Admiralty Bay is an irregular bay, 8 km wide at its entrance between Demay Point and Martins Head, indenting the southern coast of King George Island for 16 km, in the South Shetland Islands of Antarctica. The name appears on a map of 1822 by Captain George Powell, a British sailor, and is now established in international usage. The Henryk Arctowski Polish Antarctic Station is situated on the bay, as is the Comandante Ferraz Brazilian Antarctic Base. It has been designated an Antarctic Specially Managed Area (ASMA 1).

==Description==
The bay has three fjords: Martel, Mackellar, and Ezcurra. A mariner's guide to the region pronounced the bay to have the best anchorage of any in the South Shetlands, "being well-sheltered all around and having moderate depths over a bottom of good, stiff clay. Ice from the glaciers is frequently troublesome."

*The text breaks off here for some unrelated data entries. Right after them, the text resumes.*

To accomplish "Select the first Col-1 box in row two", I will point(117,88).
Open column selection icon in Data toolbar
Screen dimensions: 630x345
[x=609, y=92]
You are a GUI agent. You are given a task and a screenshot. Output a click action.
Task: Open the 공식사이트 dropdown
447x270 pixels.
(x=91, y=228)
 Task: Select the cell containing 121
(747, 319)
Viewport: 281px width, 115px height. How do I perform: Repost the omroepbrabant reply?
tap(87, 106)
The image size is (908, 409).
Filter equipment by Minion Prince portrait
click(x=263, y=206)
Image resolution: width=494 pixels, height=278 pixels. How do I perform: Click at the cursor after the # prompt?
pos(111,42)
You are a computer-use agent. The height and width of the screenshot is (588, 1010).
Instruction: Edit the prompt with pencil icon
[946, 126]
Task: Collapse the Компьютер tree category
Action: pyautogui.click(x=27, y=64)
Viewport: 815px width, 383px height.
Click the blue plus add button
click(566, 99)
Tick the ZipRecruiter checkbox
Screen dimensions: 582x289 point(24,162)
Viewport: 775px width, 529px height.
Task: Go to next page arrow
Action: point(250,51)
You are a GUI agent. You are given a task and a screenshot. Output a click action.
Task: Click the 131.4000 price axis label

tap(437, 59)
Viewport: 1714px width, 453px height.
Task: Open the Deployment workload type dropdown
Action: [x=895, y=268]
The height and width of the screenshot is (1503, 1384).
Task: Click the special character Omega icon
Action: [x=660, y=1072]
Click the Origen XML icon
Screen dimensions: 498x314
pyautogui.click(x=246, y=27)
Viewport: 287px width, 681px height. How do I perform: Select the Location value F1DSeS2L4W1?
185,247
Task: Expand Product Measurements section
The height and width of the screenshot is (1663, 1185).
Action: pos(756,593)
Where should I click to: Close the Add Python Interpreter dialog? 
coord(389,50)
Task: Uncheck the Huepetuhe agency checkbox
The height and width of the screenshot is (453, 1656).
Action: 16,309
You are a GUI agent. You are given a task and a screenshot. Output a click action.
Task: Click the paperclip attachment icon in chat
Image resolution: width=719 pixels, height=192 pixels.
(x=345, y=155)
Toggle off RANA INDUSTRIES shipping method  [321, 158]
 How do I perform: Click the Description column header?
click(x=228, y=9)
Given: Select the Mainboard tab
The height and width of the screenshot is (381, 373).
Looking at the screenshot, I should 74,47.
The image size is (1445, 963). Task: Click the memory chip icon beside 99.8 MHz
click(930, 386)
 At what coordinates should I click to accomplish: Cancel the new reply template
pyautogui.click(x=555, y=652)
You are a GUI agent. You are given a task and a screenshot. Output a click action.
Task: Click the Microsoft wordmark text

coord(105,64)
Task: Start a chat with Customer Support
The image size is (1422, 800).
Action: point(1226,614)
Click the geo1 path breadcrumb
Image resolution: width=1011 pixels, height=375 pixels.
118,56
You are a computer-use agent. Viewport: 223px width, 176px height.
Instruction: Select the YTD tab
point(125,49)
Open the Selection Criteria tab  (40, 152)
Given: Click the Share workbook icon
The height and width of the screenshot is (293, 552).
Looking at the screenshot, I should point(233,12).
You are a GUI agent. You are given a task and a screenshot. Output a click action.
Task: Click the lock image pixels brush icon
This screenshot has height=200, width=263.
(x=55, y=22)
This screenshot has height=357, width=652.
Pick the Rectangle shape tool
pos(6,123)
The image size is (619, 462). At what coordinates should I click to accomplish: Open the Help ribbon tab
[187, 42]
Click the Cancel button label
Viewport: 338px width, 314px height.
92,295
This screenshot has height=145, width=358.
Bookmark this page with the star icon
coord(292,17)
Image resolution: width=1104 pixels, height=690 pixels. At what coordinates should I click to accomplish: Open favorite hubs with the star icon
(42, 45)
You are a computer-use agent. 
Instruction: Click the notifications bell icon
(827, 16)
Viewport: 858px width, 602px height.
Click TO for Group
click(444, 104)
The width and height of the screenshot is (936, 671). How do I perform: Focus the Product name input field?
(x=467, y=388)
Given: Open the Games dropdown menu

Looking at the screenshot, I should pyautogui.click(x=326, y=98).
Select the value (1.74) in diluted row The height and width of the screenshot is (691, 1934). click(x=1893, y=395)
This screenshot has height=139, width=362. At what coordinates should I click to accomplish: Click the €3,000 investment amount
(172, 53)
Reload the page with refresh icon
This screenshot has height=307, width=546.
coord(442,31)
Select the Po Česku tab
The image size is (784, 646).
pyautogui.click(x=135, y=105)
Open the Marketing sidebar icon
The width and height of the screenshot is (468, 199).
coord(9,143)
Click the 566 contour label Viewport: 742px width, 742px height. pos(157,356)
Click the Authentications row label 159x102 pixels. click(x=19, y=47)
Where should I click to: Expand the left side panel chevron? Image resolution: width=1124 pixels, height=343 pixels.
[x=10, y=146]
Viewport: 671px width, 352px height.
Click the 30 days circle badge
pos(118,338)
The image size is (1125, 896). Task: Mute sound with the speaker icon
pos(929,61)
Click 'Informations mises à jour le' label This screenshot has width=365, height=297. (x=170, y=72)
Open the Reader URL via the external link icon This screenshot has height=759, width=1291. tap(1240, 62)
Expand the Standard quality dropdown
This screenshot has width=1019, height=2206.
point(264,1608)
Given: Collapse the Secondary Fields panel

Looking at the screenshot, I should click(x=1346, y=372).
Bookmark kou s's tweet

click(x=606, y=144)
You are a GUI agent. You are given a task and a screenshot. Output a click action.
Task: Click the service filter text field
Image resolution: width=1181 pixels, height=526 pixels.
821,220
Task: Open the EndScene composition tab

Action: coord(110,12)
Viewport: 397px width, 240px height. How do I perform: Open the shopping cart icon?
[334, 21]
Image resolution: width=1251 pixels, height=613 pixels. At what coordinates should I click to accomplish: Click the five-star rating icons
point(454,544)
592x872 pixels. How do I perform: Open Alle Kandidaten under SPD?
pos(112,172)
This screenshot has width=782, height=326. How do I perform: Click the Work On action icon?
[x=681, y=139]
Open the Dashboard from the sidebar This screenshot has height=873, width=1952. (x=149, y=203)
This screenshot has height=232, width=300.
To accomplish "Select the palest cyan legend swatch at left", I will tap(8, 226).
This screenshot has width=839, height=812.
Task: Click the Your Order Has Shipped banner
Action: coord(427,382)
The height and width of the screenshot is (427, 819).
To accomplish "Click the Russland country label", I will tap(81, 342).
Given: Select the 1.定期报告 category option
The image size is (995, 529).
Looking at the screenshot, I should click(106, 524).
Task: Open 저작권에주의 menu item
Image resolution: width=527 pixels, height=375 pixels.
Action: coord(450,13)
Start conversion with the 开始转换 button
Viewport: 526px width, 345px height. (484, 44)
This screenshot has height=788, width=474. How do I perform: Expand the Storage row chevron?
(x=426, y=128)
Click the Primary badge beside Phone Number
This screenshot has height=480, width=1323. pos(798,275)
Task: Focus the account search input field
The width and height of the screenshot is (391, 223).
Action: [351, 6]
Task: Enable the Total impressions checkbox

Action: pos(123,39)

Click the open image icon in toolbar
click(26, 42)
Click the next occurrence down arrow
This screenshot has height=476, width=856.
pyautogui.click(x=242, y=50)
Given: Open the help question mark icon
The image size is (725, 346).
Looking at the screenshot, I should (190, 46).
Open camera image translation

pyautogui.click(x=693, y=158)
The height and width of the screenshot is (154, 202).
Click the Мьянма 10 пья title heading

Chilean scientists have claimed that Amerinds visited the area, due to stone artifacts recovered from bottom-sampling operations in the bay. However, the artefacts — two arrowheads — were later found to have been planted.

==Important Bird Area==
A 2000-acre tract of land on the western side of the bay has been identified as an Important Bird Area (IBA) by BirdLife International because it supports breeding colonies of several seabirds, including Adélie penguins (15,000 pairs), gentoo penguins (2300 pairs) and chinstrap penguins (2500 pairs). Other birds recorded nesting at the site are southern giant petrels Cape petrels, snowy sheathbills, kelp gulls, Antarctic terns and skuas. Southern elephant and Weddell seals breed in the area; they, as well as Antarctic fur seals, regularly haul out there. In winter leopard and crabeater seals are often seen on nearby sea ice. The site is also protected as an Antarctic Specially Protected Area (ASPA 128).